Dataset content>
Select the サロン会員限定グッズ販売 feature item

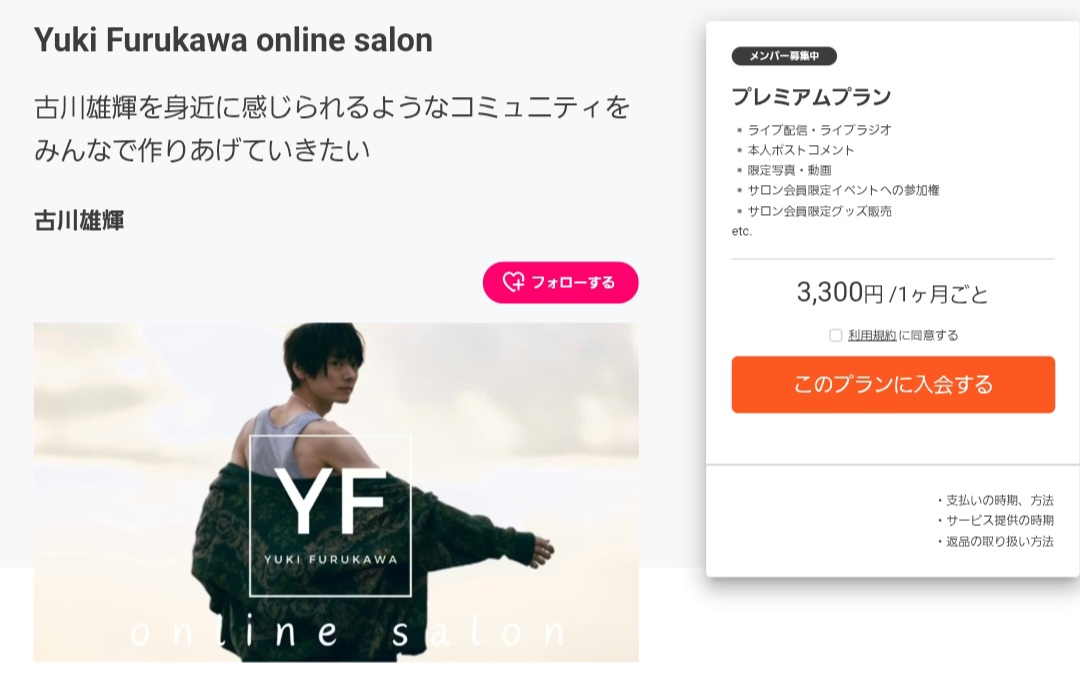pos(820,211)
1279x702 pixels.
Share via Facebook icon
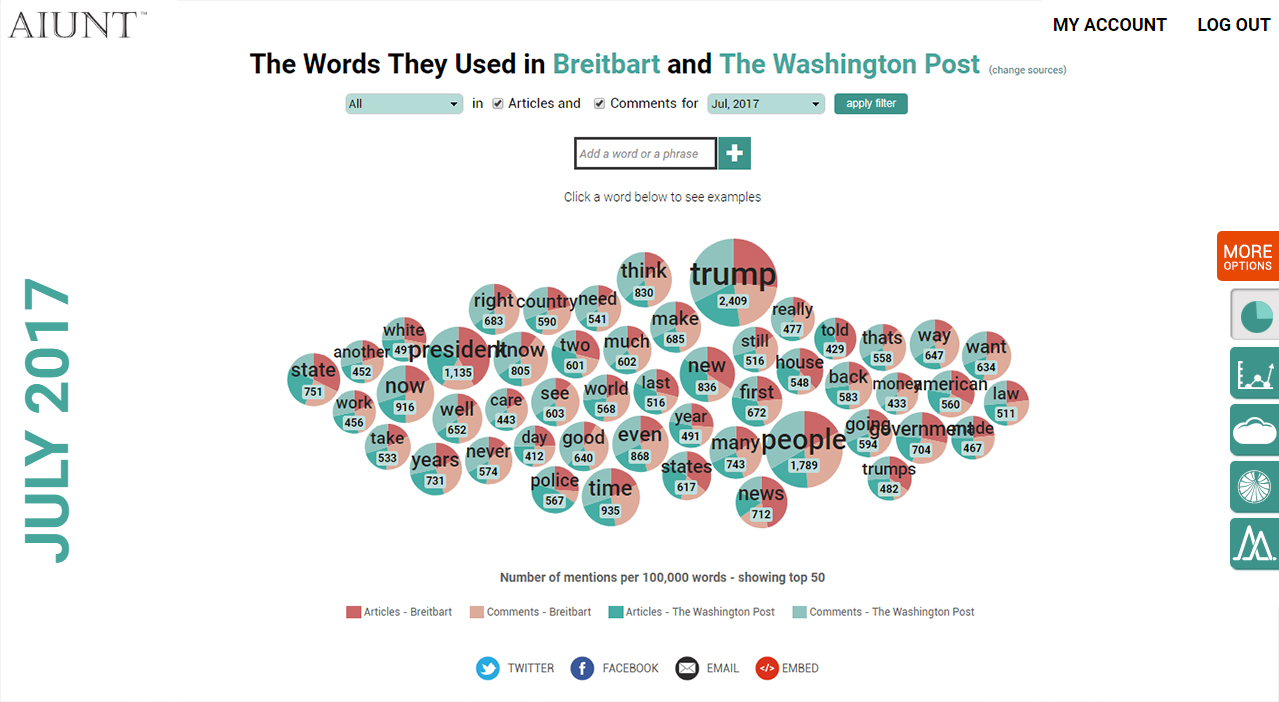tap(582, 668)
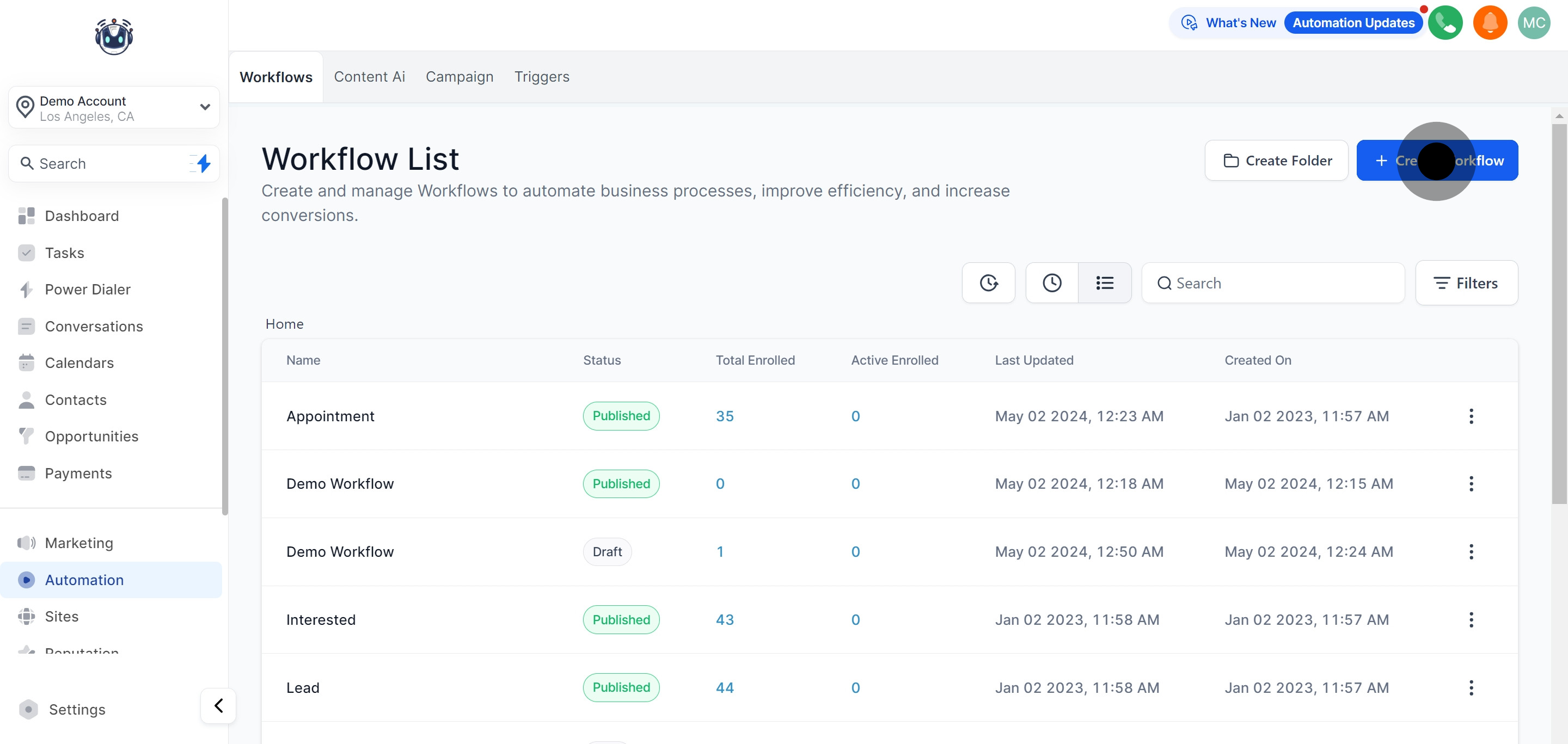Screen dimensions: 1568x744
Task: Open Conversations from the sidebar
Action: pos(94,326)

Requirement>
Reproduce every line of the entries above verbatim, omitting the pictures.

Worked answer>
Select the サロン会員限定グッズ販売 feature item

pos(820,211)
1279x702 pixels.
Share via Facebook icon
tap(582, 668)
Screen dimensions: 1568x744
Task: Open Conversations from the sidebar
Action: pos(94,326)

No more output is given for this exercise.